Output the items below word for word, starting at the line that contains "Click 'Data survives" and ending at the line that contains "coord(134,133)", with both of those lines included.

# # # #

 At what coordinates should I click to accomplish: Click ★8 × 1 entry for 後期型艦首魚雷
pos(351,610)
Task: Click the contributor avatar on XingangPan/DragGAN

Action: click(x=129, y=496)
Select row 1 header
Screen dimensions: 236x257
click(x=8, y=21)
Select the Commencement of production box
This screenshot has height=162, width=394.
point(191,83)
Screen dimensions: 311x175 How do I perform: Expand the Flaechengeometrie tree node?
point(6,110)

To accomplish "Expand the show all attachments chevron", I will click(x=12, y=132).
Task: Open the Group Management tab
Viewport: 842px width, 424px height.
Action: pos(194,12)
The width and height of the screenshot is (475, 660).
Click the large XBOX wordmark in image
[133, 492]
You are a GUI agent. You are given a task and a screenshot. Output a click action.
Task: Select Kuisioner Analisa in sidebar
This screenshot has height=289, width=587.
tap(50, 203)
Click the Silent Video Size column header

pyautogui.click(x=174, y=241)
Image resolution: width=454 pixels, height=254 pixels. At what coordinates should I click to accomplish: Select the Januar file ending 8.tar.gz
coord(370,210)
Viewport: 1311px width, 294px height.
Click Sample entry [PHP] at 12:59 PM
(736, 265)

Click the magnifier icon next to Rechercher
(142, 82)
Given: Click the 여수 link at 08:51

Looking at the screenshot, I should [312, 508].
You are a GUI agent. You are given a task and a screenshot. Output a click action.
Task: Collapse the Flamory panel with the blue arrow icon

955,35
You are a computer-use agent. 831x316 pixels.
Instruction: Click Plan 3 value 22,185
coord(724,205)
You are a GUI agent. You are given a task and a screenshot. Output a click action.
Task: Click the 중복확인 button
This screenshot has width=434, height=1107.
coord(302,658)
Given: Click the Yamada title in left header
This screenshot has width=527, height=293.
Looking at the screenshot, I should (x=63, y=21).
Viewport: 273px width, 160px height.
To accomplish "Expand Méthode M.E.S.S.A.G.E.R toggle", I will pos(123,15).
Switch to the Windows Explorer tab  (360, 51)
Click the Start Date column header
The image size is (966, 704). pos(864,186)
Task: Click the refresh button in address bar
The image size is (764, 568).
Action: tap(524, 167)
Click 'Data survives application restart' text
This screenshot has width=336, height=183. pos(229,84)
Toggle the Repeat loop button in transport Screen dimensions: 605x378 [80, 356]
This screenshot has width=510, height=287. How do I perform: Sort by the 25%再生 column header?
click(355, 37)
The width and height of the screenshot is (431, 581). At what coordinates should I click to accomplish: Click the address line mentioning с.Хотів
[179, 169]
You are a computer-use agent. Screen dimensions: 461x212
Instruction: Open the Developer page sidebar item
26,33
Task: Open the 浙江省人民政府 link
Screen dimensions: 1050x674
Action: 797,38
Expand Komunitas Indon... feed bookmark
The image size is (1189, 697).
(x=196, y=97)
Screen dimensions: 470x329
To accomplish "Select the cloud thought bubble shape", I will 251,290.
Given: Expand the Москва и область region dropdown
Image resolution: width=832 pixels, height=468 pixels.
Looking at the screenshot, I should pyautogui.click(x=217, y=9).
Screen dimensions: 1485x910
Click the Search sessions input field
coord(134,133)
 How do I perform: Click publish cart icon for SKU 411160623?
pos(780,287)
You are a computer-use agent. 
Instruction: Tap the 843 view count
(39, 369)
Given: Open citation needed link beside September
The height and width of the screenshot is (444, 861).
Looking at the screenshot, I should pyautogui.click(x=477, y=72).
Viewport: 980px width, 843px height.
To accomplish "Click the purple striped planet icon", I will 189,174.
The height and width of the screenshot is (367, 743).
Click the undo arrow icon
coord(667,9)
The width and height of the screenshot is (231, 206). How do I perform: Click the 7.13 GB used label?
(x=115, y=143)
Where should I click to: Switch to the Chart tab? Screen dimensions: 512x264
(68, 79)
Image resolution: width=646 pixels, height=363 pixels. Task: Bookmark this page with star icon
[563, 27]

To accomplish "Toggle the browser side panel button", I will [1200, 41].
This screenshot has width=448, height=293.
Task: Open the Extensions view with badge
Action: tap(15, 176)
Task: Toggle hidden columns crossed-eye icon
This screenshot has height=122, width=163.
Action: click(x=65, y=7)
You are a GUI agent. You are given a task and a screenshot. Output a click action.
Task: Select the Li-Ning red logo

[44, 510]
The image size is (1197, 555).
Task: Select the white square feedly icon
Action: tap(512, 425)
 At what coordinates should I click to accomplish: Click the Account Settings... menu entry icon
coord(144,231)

# # # #

> Task result
Click 'Data survives application restart' text
This screenshot has width=336, height=183. pos(229,84)
Toggle the Repeat loop button in transport Screen dimensions: 605x378 [80, 356]
This screenshot has width=510, height=287. How do I perform: Sort by the 25%再生 column header?
click(355, 37)
The width and height of the screenshot is (431, 581). At what coordinates should I click to accomplish: Click the address line mentioning с.Хотів
[179, 169]
You are a computer-use agent. Screen dimensions: 461x212
Instruction: Open the Developer page sidebar item
26,33
Task: Open the 浙江省人民政府 link
Screen dimensions: 1050x674
Action: 797,38
Expand Komunitas Indon... feed bookmark
The image size is (1189, 697).
(x=196, y=97)
Screen dimensions: 470x329
To accomplish "Select the cloud thought bubble shape", I will 251,290.
Given: Expand the Москва и область region dropdown
Image resolution: width=832 pixels, height=468 pixels.
Looking at the screenshot, I should pyautogui.click(x=217, y=9).
Screen dimensions: 1485x910
Click the Search sessions input field
coord(134,133)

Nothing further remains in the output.